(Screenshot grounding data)
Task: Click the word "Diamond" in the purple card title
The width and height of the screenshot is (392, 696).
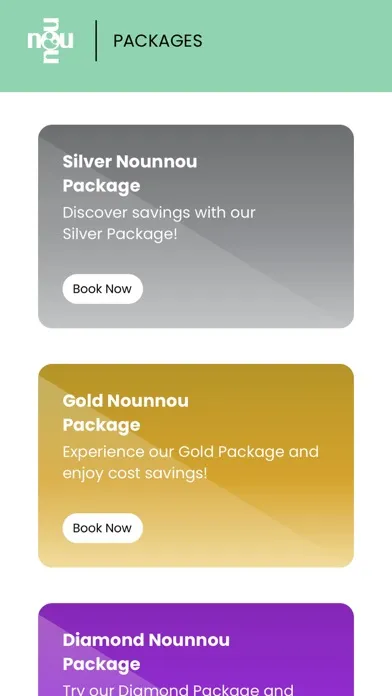Action: tap(103, 640)
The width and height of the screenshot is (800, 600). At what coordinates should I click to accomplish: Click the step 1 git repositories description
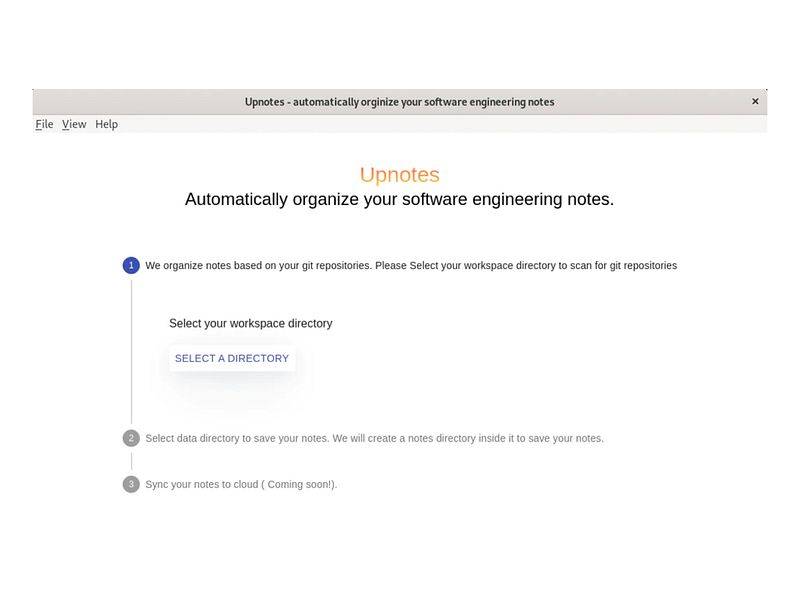click(x=411, y=265)
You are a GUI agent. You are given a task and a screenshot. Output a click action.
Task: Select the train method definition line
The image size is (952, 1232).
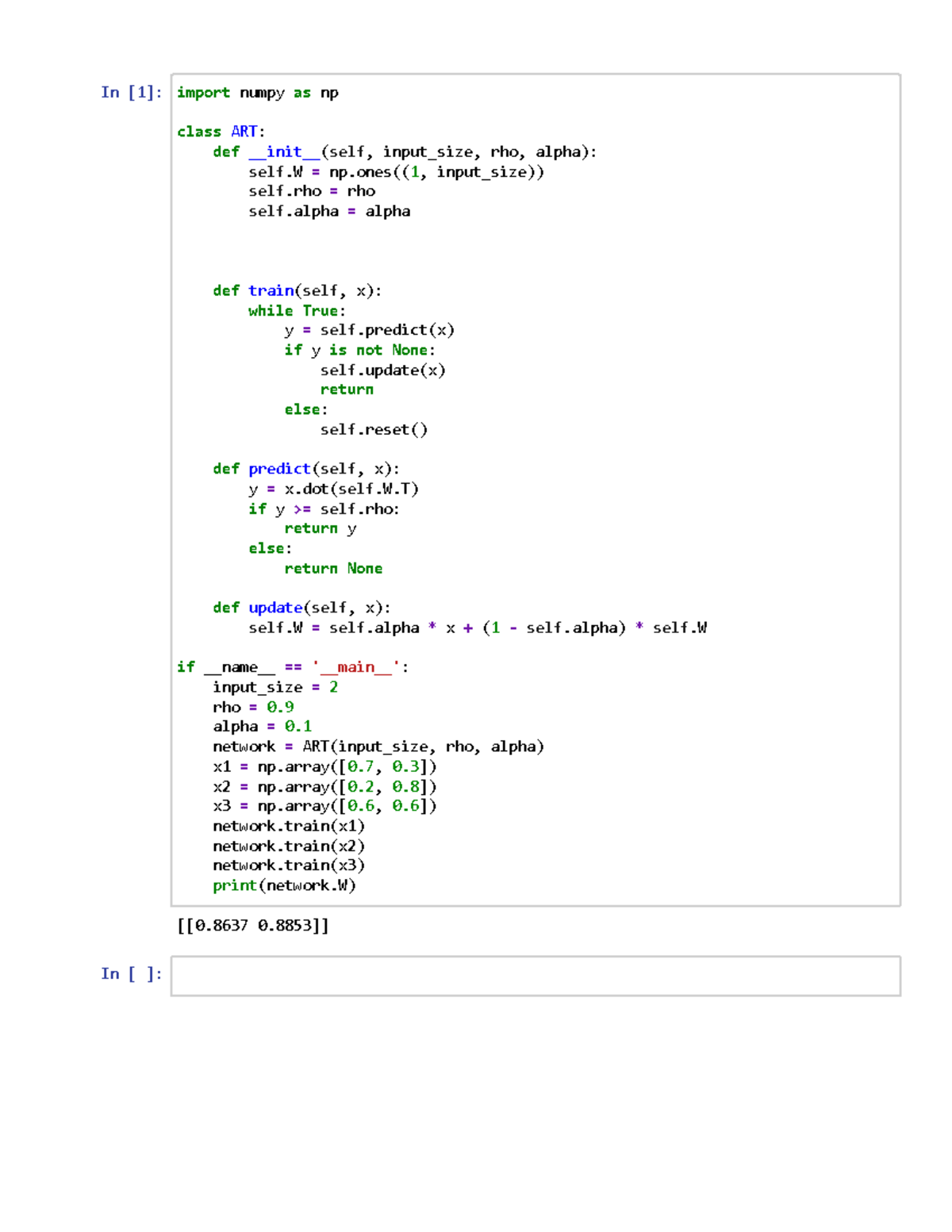pyautogui.click(x=298, y=290)
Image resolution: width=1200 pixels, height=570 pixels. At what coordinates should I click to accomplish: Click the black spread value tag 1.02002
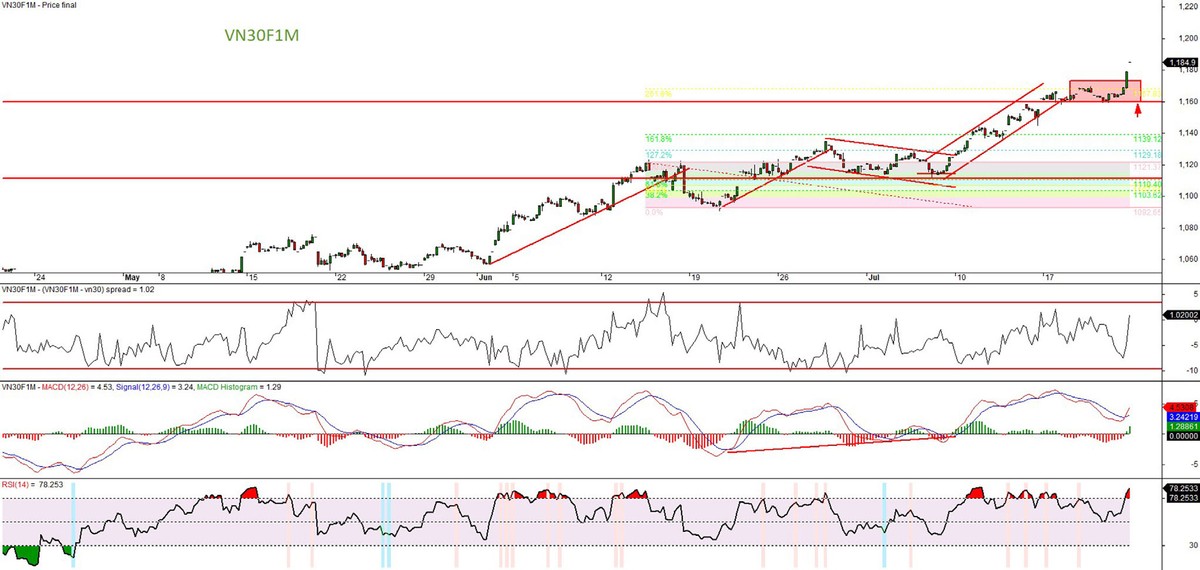[1179, 315]
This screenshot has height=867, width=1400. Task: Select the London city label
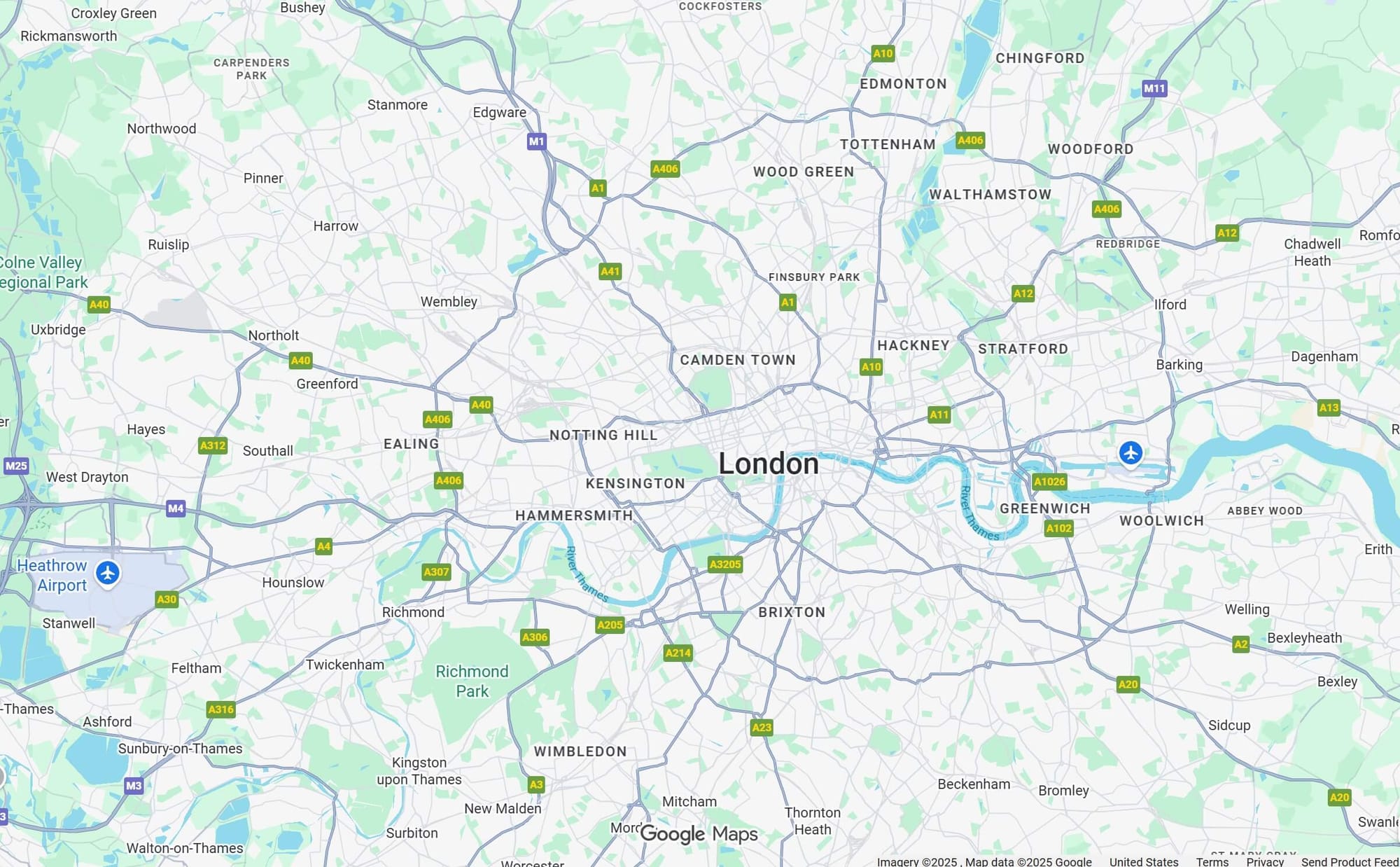click(769, 464)
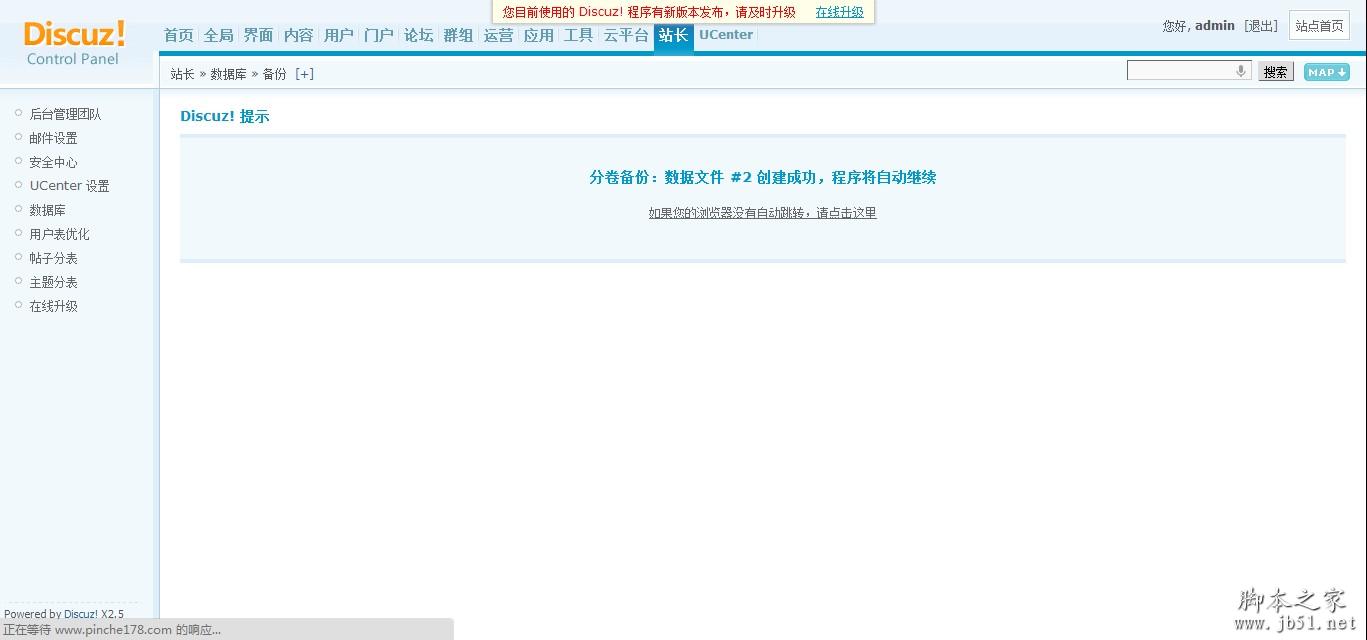Viewport: 1367px width, 640px height.
Task: Open the MAP site map button
Action: pos(1326,72)
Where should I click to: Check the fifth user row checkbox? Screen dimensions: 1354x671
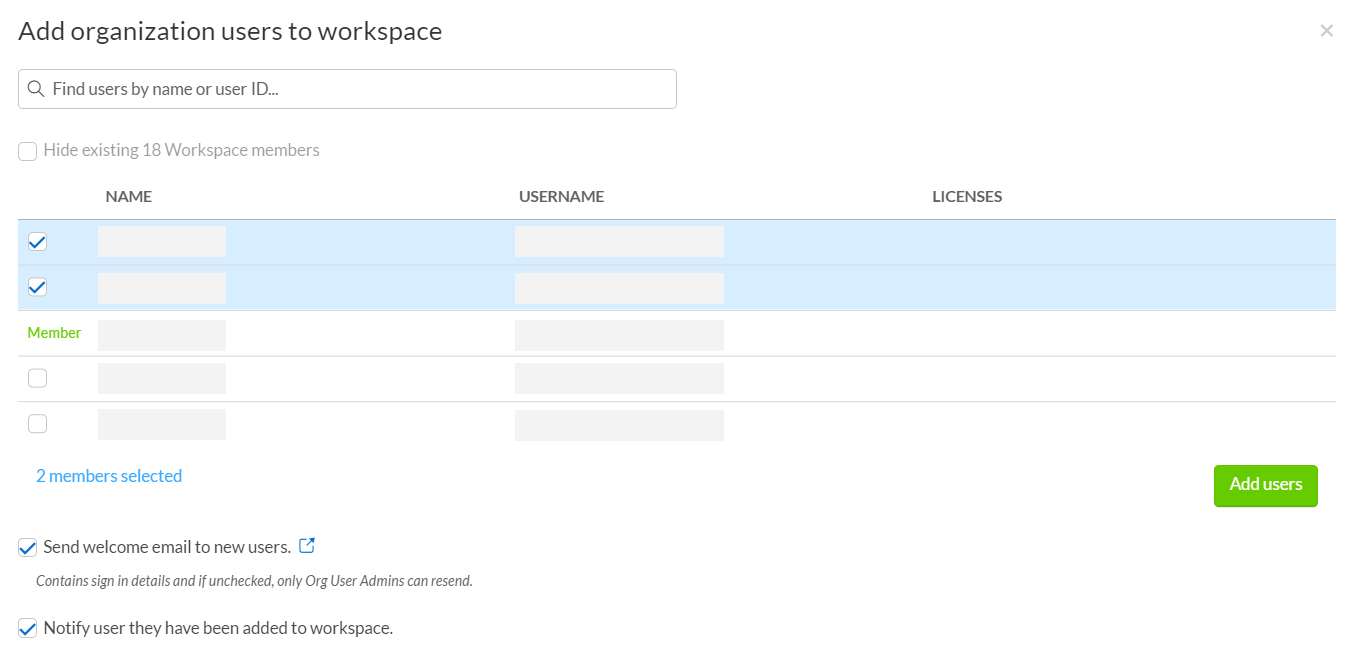pyautogui.click(x=37, y=423)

__Work order__
Return the entries above exactly and in full; do not include images.

__Expected answer__
Task: Click the word "Diamond" in the purple card title
The width and height of the screenshot is (392, 696).
Action: tap(103, 640)
The width and height of the screenshot is (800, 600). At what coordinates should I click to accomplish: Click the step 1 git repositories description
click(x=411, y=265)
You are a GUI agent. You are given a task and a screenshot. Output a click action.
Task: Select the train method definition line
The image size is (952, 1232).
pyautogui.click(x=298, y=290)
Image resolution: width=1200 pixels, height=570 pixels. At what coordinates should I click to accomplish: Click the black spread value tag 1.02002
[1179, 315]
This screenshot has height=867, width=1400. Task: Select the London city label
click(769, 464)
Viewport: 1367px width, 640px height.
Task: Open the MAP site map button
Action: pos(1326,72)
Where should I click to: Check the fifth user row checkbox? Screen dimensions: 1354x671
pyautogui.click(x=37, y=423)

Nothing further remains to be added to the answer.